How two traders are betting on consumer staples in an uncertain Covid environment

Consumer staples stocks are bouncing back.

The sector has climbed over 1% since Monday, on pace to be the S&P 500′s best-performing group week to date as of Tuesday’s close.

Consumer staples stocks on the whole, tracked by the Consumer Staples Select Sector SPDR Fund (XLP), are practically flat for the year, down less than half of 1%.

That’s because the group is fracturing from the market’s uncertainty about what comes next in the Covid-19 crisis, traders Steve Chiavarone and Todd Gordon told CNBC’s “Trading Nation” on Tuesday.

“You can look at food names in two groups. There’s the stay-at-home-exposed names, and then there’s the restaurant-exposed names,” said Chiavarone, a portfolio manager, equity strategist and vice president at Federated Hermes.

Seaport Global Securities initiated coverage of seven consumer staples stocks on Tuesday that it said could come out of the pandemic “stronger entities,” placing buy ratings on Kellogg, Mondelez, Archer-Daniels-Midland and Simply Good Foods and neutral ratings on Tyson Foods, B&G Foods and Andersons.

Also Tuesday, shares of Monster Energy, Kimberly-Clark and Church & Dwight hit record highs. Conagra Brands and Kellogg’s stocks also climbed, reaching fresh 52-week highs.

“It’s really all about the pace of reopening,” Chiavarone said, adding that the recent case count “flare-up” in some parts of the country is “obviously bad for the restaurant names [and] very good for the stay-at-home names.”

As such, stay-at-home stocks are probably safer bets for investors now, he said.

“However, when and if we do get progress on a vaccine and we start to see a reacceleration of reopening again, you probably have a lot of value in the restaurant names,” he said. “So from our perspective, we’re leaning towards the stay-at-home portion, but we’ve got a real watchful eye on the restaurant-exposed names here.”

Gordon, managing director at Ascent Wealth Partners, said his firm was largely underweight consumer staples, calling the group “generally mature,” “a slow grower” and “very fully valued.”

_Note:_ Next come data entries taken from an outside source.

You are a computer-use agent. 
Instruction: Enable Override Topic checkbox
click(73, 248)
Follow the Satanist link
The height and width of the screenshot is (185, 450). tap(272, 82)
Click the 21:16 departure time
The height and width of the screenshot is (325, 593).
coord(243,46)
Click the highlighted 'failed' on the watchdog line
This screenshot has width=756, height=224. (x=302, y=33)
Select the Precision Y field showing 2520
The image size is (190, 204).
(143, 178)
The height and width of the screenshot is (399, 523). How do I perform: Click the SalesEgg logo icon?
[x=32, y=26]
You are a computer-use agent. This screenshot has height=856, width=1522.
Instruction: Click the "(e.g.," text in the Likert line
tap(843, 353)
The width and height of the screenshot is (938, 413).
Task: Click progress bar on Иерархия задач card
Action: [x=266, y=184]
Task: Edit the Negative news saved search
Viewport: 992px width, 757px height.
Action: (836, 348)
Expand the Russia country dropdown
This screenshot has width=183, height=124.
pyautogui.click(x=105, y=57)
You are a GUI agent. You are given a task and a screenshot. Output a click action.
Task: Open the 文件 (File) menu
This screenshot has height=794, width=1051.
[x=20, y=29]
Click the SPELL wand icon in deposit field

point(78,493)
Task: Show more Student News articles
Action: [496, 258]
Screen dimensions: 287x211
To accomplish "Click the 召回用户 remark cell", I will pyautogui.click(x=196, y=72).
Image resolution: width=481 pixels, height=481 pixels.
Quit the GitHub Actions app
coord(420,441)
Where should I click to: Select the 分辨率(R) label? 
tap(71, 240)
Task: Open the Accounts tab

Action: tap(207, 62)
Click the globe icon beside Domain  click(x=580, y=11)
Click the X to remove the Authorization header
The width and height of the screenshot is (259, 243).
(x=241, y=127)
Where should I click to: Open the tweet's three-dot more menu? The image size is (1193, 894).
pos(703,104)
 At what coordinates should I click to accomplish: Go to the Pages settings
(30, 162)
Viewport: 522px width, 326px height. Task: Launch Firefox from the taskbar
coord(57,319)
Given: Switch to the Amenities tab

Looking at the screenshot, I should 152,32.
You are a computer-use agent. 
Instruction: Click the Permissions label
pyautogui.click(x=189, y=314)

“Because we’re seeing a move down in interest rates, we’re starting to see staples have a pretty good degree of correlation towards rates,” he said. “In terms of valuations, according to S&P, staples are trading about 20 times next year’s earnings, estimated to grow at about 5%. If you compare that to technology, which is at 24 times next year’s earnings, they’re expected to grow 14%. So, staples are fairly fully valued.”

If investors were to peruse the pantry plays, Gordon suggested a company focused largely on health, sanitation and personal care: Church & Dwight, whose brands include Arm & Hammer, OxiClean, Orajel and Arrid.

“We like its long-term prospects. It’s one of the better kind of top-line growers,” he said. “They have a lot of exposure to cleaning supplies. They’ve been gaining market share.”

On top of that, “the chart looks good,” Gordon said.

“We broke through 80 as resistance, and what was resistance becomes support,” he said. “So, we hold CHD, but generally underweight staples.”

Investors should also pay attention to consumer staples companies that are at risk of cutting their dividends, particularly with the U.S. 10-year Treasury yielding less than staples stocks, on average, both traders said.

“Companies that can maintain, defend and grow their dividends are going to be scarcer, and we think that there’s a premium paid for that,” Chiavarone said. “We think it’s hugely important because it really is not only a sign of health and defensiveness, but income that a lot of investors are looking for and having a hard time finding elsewhere.”

Gordon said the work-at-home, stay-at-home environment has brought about a “new norm” for dividend plays.

“We’re starting to see more technology stocks with rock-solid balance sheets, fortress balance sheets, yet dividends are not going anywhere, act more [like] staples than staples are acting,” he said, citing Apple as one example.

“There’s just unbelievable amounts of examples of tech that’s paying a solid dividend and that’s acting as sort of a defensive sector in here,” Gordon said.